「光触媒」とは、光を酸化チタンに当てることで、水が酸素と水素に分解される効果のこと。この「光触媒」の反応を発見、ノーベル賞候補にも名前が挙がる藤嶋昭・東京大学特別栄誉教授と、その研究チームが中国の上海理工大で研究活動を行うことが4日、各メディアによって報道された。
「光触媒は外壁の汚れ防止や、空気を清浄する機器などに実用化され、近年は新型コロナウイルスの感染力を失わせる研究でも注目を集めていました。上海理工大の発表によれば、同大では藤嶋氏のチームが中心となり、光触媒に関する研究所を新設し、研究を進めるとしていますが、藤嶋氏は日本国際賞や文化勲章を受けた、その世界では日本の頭脳と呼ばれる人物。そんな有能な科学者の中国行きに関係者の間からは大きな落胆の声が上がっています」(科学ジャーナリスト)
ここ数年、中国で研究する日本人科学者が後を絶たない。というのも、かねてから科学技術強国を目指す中国は、海外から優秀な人材を集める「千人計画」プロジェクトが進行中で、前出のジャーナリストによれば、
「近年、日本からも中国の大学などの機関で働くようスカウトされる事例が相次いでいて、昨年に大手新聞が反対キャンペーを張り話題になりました。ただ、『千日計画』はある意味きっかけであって、問題の根っこには日本の研究費の少なさや科学者の低い待遇等、根深い問題がある。つまり、彼らも好んで千人計画に参加しているわけではなく、資金不足などから、やむなく中国に流れているというのが実情」なのだという。

————

• 作業指示 A
光触媒の記事から、「ここ数年、中国で研究する日本」を含む語句で始まり「いうのが実情」なのだという。」で終わる部分を、一字も変えずに抜き出すこと。
• 作業指示 B
藤嶋氏の中国行きを報じた光触媒の記事の続きを、最後の文の次から書いてください。

• 保存データ

————

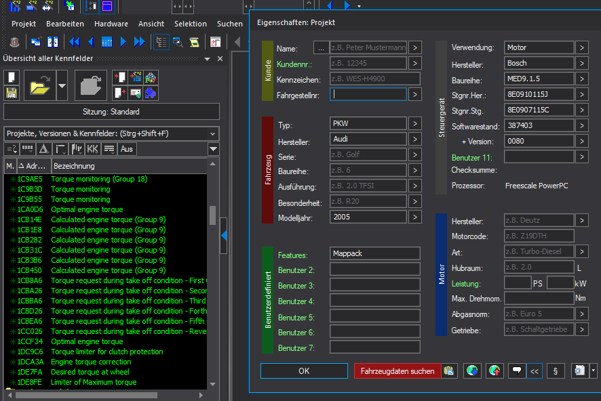Click the speech bubble comment icon

tap(516, 371)
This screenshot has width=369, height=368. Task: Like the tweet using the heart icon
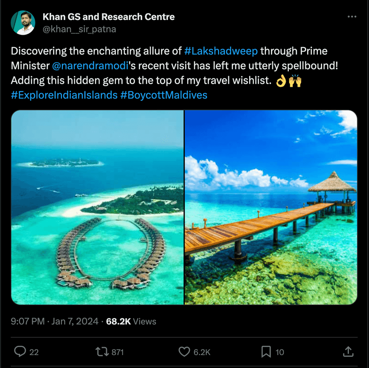(x=184, y=352)
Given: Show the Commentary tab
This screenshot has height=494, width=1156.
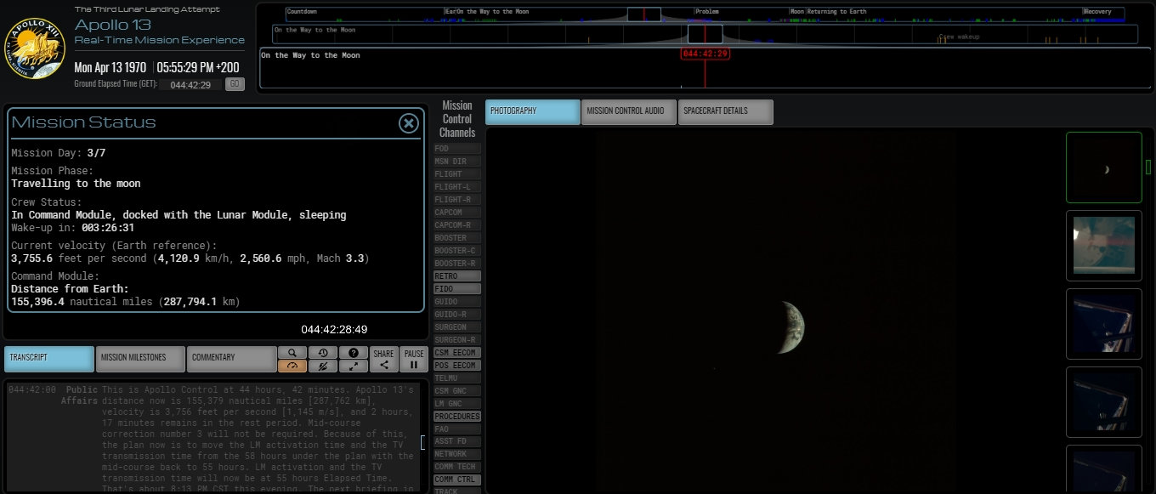Looking at the screenshot, I should point(231,358).
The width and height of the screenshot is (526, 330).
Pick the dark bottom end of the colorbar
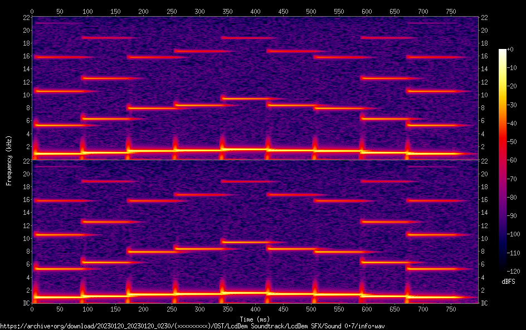503,269
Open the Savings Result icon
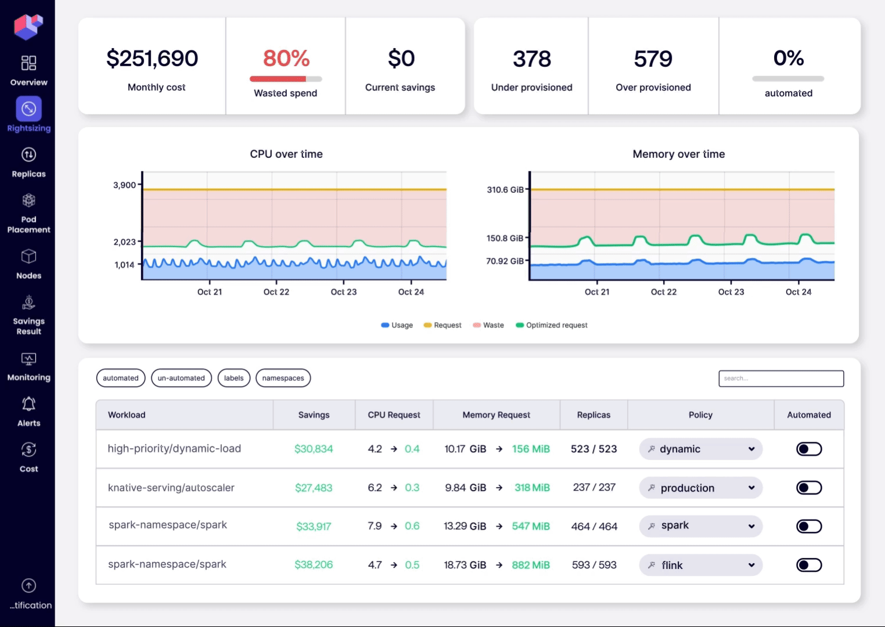 point(28,302)
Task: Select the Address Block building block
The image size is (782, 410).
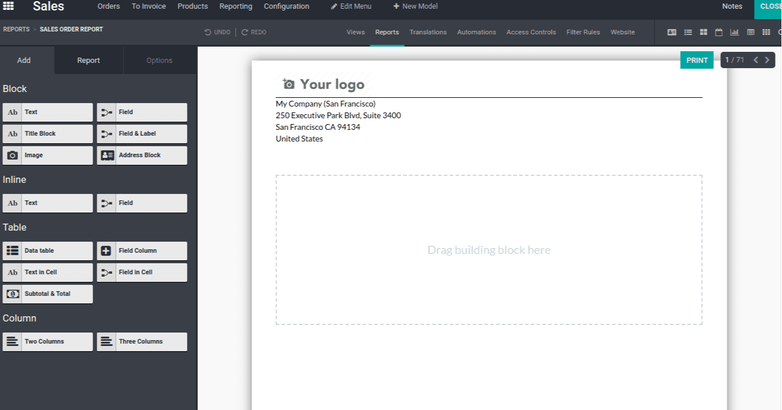Action: pyautogui.click(x=141, y=155)
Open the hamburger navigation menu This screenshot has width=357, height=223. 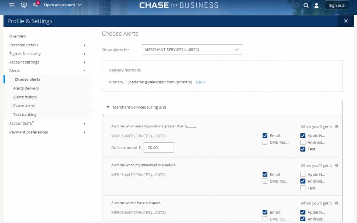pyautogui.click(x=12, y=5)
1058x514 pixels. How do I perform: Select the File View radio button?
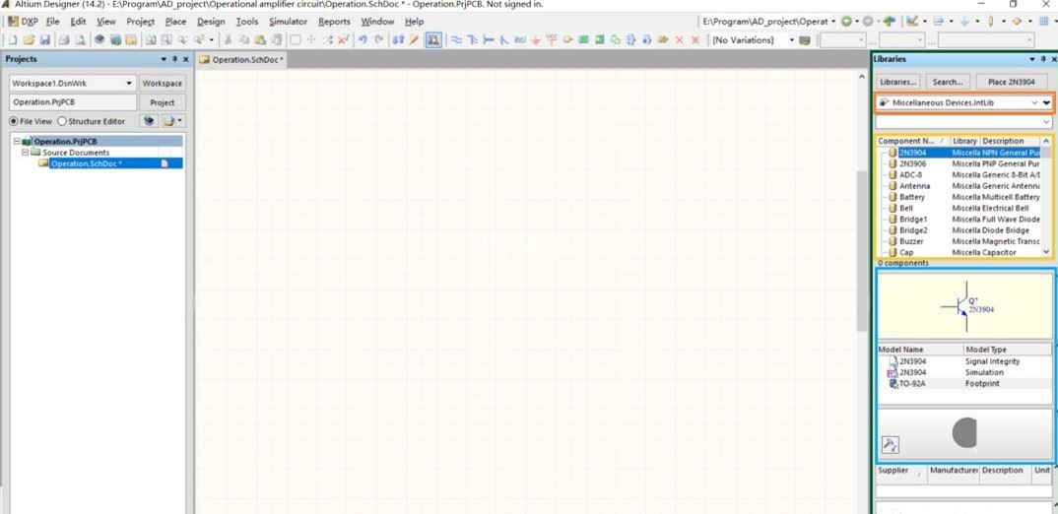pyautogui.click(x=14, y=121)
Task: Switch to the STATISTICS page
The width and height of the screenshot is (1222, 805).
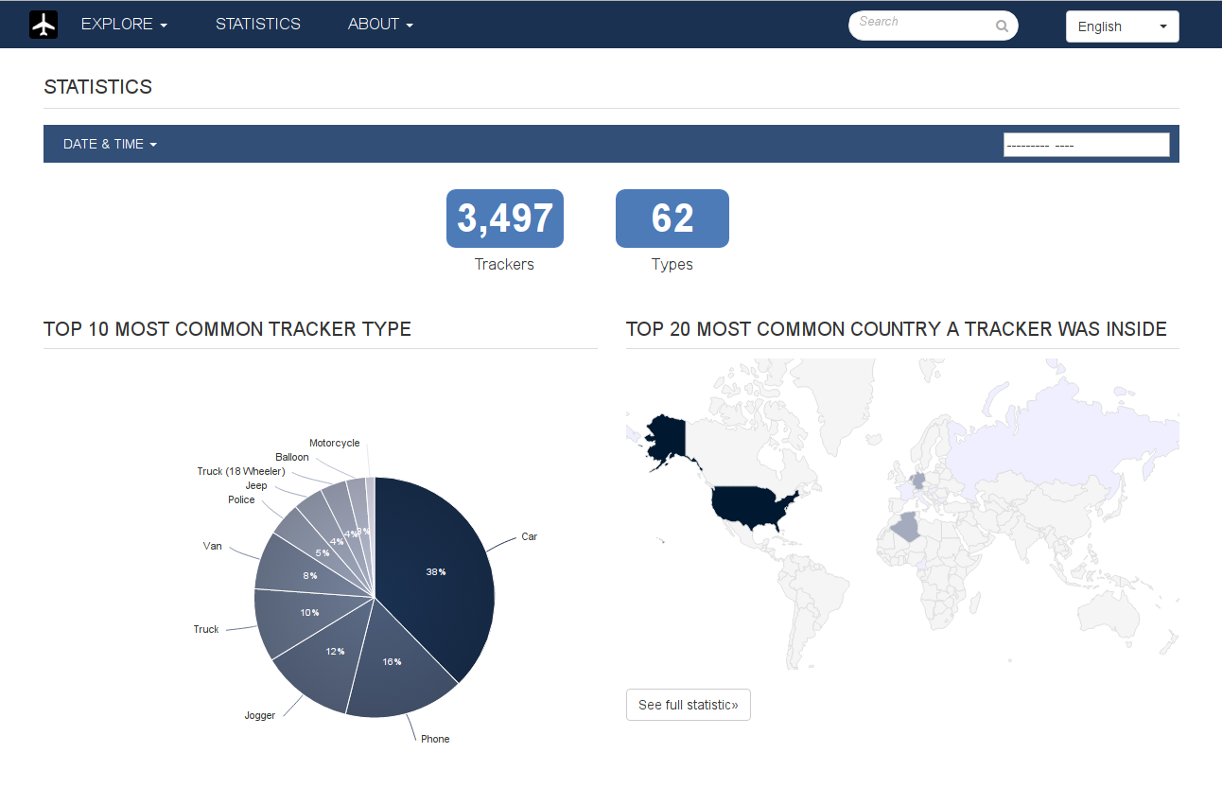Action: coord(257,24)
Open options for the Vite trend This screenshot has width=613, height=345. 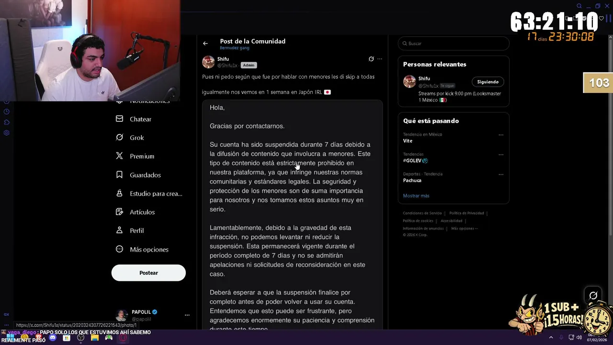click(501, 135)
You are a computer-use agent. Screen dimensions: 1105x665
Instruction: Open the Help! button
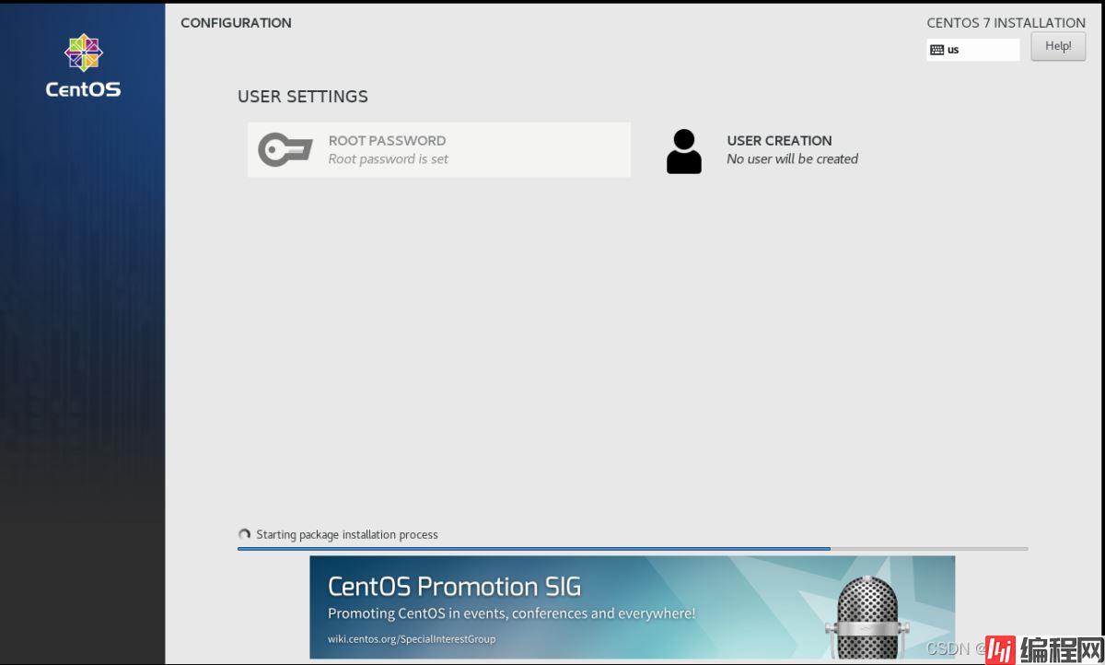[x=1058, y=46]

————

• 解答欄 A
ここ数年、中国で研究する日本人科学者が後を絶たない。というのも、かねてから科学技術強国を目指す中国は、海外から優秀な人材を集める「千人計画」プロジェクトが進行中で、前出のジャーナリストによれば、
「近年、日本からも中国の大学などの機関で働くようスカウトされる事例が相次いでいて、昨年に大手新聞が反対キャンペーを張り話題になりました。ただ、『千日計画』はある意味きっかけであって、問題の根っこには日本の研究費の少なさや科学者の低い待遇等、根深い問題がある。つまり、彼らも好んで千人計画に参加しているわけではなく、資金不足などから、やむなく中国に流れているというのが実情」なのだという。

• 解答欄 B
では、実際に日本と中国とで、科学者が置かれる環境はどのくらい違うのだろうか。
「中国では基本、大学と地方政府が共同で研究費を用意するため、資金も豊富で給与もある程度高額で保障されています。しかも、中国では給与のほかに、たとえば研究資金として3年間に3000万円が提供される、といったケースはよくある話。一方、日本ではたとえ米国で博士号を取っても、帰国後には仕事が見つからず、研究室も用意してもらえないという研究者は少なくない。研究者にとって研究資金は必要不可欠ですからね。中国に行けば資金を心配することなく研究に没頭できるとなれば、そちらに流れるのは自然の理でしょう。ですから問題は、日本における研究環境にあるということです」(前出・ジャーナリスト)
科学の世界に限らず、どんな業界でも一番難しいとされるのが、人材確保だ。日本の未来は科学技術の発展抜きには語れない。そのことを政府は再認識すべきだろう。